-- WORK TO COMPLETE --
Please change every "Privacy Notice" to "Privacy Statement" in the entries below, then write out all the lines again with nothing else altered.

○ ○ ○

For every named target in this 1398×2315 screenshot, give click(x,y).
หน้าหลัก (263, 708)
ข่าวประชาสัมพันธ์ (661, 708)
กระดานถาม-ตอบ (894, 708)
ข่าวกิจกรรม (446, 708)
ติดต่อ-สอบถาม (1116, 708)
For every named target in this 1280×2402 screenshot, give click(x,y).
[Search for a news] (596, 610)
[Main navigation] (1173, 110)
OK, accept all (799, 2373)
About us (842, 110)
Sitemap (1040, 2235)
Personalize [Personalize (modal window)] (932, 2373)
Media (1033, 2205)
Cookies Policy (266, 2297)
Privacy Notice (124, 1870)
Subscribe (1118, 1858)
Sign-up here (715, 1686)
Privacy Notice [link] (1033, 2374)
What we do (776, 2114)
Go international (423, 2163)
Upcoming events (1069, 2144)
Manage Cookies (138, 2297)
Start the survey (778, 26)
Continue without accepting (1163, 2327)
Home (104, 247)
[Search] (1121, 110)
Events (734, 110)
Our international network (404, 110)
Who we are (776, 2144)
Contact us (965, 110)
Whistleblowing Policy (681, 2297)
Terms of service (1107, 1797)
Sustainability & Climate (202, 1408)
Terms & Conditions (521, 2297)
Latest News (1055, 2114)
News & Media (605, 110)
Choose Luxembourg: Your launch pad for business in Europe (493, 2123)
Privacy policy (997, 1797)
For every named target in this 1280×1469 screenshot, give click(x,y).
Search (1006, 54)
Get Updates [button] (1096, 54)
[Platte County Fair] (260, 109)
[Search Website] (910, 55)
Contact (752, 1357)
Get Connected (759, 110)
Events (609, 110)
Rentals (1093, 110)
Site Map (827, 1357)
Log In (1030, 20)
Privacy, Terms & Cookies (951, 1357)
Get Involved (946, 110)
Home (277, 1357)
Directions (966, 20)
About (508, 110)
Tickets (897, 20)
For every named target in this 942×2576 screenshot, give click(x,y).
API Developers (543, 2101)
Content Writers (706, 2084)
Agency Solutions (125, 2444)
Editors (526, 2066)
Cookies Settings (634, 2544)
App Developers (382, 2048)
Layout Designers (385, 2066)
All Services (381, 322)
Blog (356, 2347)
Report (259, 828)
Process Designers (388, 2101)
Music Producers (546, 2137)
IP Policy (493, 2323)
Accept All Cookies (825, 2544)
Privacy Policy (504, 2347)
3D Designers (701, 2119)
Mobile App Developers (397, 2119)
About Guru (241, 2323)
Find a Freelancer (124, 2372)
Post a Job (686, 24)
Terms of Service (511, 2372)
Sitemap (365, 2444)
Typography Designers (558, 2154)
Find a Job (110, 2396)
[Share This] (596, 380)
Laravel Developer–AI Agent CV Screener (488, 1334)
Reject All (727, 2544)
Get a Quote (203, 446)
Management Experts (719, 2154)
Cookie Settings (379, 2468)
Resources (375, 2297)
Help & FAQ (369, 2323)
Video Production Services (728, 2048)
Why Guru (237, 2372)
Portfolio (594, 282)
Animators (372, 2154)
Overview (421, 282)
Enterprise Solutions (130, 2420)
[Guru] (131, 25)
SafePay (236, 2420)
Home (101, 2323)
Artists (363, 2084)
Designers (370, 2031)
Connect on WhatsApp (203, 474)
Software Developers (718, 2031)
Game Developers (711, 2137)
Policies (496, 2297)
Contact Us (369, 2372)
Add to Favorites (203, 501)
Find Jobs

○ ○ ○

-- SOLUTION TO THE EXERCISE --
For every named target in this 1398×2315 screenshot, give click(x,y).
หน้าหลัก (263, 708)
ข่าวประชาสัมพันธ์ (661, 708)
กระดานถาม-ตอบ (894, 708)
ข่าวกิจกรรม (446, 708)
ติดต่อ-สอบถาม (1116, 708)
For every named target in this 1280×2402 screenshot, give click(x,y).
[Search for a news] (596, 610)
[Main navigation] (1173, 110)
OK, accept all (799, 2373)
About us (842, 110)
Sitemap (1040, 2235)
Personalize [Personalize (modal window)] (932, 2373)
Media (1033, 2205)
Cookies Policy (266, 2297)
Privacy Statement (124, 1870)
Subscribe (1118, 1858)
Sign-up here (715, 1686)
Privacy Statement [link] (1033, 2374)
What we do (776, 2114)
Go international (423, 2163)
Upcoming events (1069, 2144)
Manage Cookies (138, 2297)
Start the survey (778, 26)
Continue without accepting (1163, 2327)
Home (104, 247)
[Search] (1121, 110)
Events (734, 110)
Our international network (404, 110)
Who we are (776, 2144)
Contact us (965, 110)
Whistleblowing Policy (681, 2297)
Terms of service (1107, 1797)
Sustainability & Climate (202, 1408)
Terms & Conditions (521, 2297)
Latest News (1055, 2114)
News & Media (605, 110)
Choose Luxembourg: Your launch pad for business in Europe (493, 2123)
Privacy policy (997, 1797)
For every named target in this 1280×1469 screenshot, give click(x,y).
Search (1006, 54)
Get Updates [button] (1096, 54)
[Platte County Fair] (260, 109)
[Search Website] (910, 55)
Contact (752, 1357)
Get Connected (759, 110)
Events (609, 110)
Rentals (1093, 110)
Site Map (827, 1357)
Log In (1030, 20)
Privacy, Terms & Cookies (951, 1357)
Get Involved (946, 110)
Home (277, 1357)
Directions (966, 20)
About (508, 110)
Tickets (897, 20)
For every named target in this 942×2576 screenshot, give click(x,y).
API Developers (543, 2101)
Content Writers (706, 2084)
Agency Solutions (125, 2444)
Editors (526, 2066)
Cookies Settings (634, 2544)
App Developers (382, 2048)
Layout Designers (385, 2066)
All Services (381, 322)
Blog (356, 2347)
Report (259, 828)
Process Designers (388, 2101)
Music Producers (546, 2137)
IP Policy (493, 2323)
Accept All Cookies (825, 2544)
Privacy Policy (504, 2347)
3D Designers (701, 2119)
Mobile App Developers (397, 2119)
About Guru (241, 2323)
Find a Freelancer (124, 2372)
Post a Job (686, 24)
Terms of Service (511, 2372)
Sitemap (365, 2444)
Typography Designers (558, 2154)
Find a Job (110, 2396)
[Share This] (596, 380)
Laravel Developer–AI Agent CV Screener (488, 1334)
Reject All (727, 2544)
Get a Quote (203, 446)
Management Experts (719, 2154)
Cookie Settings (379, 2468)
Resources (375, 2297)
Help & FAQ (369, 2323)
Video Production Services (728, 2048)
Why Guru (237, 2372)
Portfolio (594, 282)
Animators (372, 2154)
Overview (421, 282)
Enterprise Solutions (130, 2420)
[Guru] (131, 25)
SafePay (236, 2420)
Home (101, 2323)
Artists (363, 2084)
Designers (370, 2031)
Connect on WhatsApp (203, 474)
Software Developers (718, 2031)
Game Developers (711, 2137)
Policies (496, 2297)
Contact Us (369, 2372)
Add to Favorites (203, 501)
Find Jobs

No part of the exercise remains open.